Amazon, Microsoft, Google e molte altre intravidero nella comunità un’occasione strategica. Invece di sostenere i gruppi preesistenti, iniziarono a crearne di propri. Nacquero così gli AWS User Groups, i Google Developer Groups, i Microsoft User Groups: tutti presentati come “guidati dalla comunità”, ma pesantemente brandizzati.
Oggi ogni big tech ha il suo user group ufficiale, spesso in ogni città del mondo. Il modello è sempre lo stesso: pizza gratis, location di pregio, relatori selezionati, un’atmosfera da “community”, ma con obiettivi ben precisi: lead generation, recruitment, marketing.
Negli anni 2010, i meetup tecnologici sono esplosi nelle grandi città, spesso somigliando più a piccoli eventi aziendali che a incontri spontanei tra appassionati. Era l’epoca d’oro del venture capital: ogni startup doveva costruirsi una community per legittimarsi, anche se quella community era più un involucro che una realtà viva.
Con il consolidamento delle piattaforme social, molte micro-comunità sono semplicemente scomparse. Facebook e Twitter hanno assorbito le conversazioni, centralizzando funzioni che un tempo appartenevano a forum e gruppi locali. Le comunità nate dal basso non potevano competere con i budget delle corporazioni né con l’attrattiva dei grandi nomi.
La situazione è stata aggravata da mutamenti politici ed economici che hanno trasformato Internet: la fine della net neutrality negli USA, il Grande Firewall cinese, l’ingerenza geopolitica nelle piattaforme social. L’Internet libertaria degli inizi si è progressivamente trasformata in un ecosistema dominato dai colossi tecnologici.
Poi è arrivata la pandemia. Un anno di isolamento ha decimato la cultura dei meetup. Molti gruppi storici, già indeboliti, hanno chiuso definitivamente. Dopo quasi 25 anni di attività, diversi user group sono scomparsi proprio in quel periodo.
Oggi la mappa degli user group sembra una cartina politica: AWS qui, Google là, Microsoft un po’ ovunque. Nel mondo ce ne sono più di 400. Ma cosa rappresentano davvero? Comunità indipendenti o semplici estensioni periferiche dei reparti marketing?
Il format è identico ovunque: aperitivo, presentazione aziendale, talk tecnico (quasi sempre promozionale), gadget finali. Ma dove sono finite le discussioni spontanee, le sperimentazioni, l’apprendimento condiviso? Dov’è finita la creatività delle origini?
Non si può negare che oggi l’accesso alla tecnologia sia immensamente più facile rispetto agli anni ’80. Ma qualcosa lo abbiamo perso: il senso di appartenenza, la curiosità disinteressata, la costruzione di legami autentici.
Molti gruppi locali nascono con entusiasmo e scompaiono dopo pochi incontri. La differenza, come sempre, la fa la continuità: restare, insistere, incontrarsi anche quando si è in pochi.

Dati forniti>

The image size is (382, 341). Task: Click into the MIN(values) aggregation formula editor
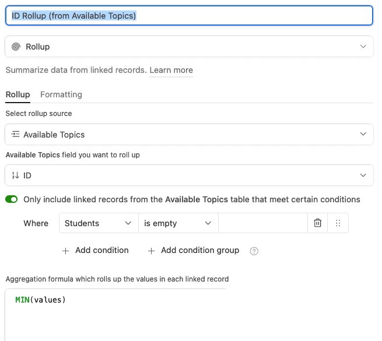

Istruzioni di lavoro> Quanti user group ci sono nel mondo secondo il brano sugli user group tecnologici? I dati sono materiale a sé, distinto dal brano.

Risposta> Più di 400.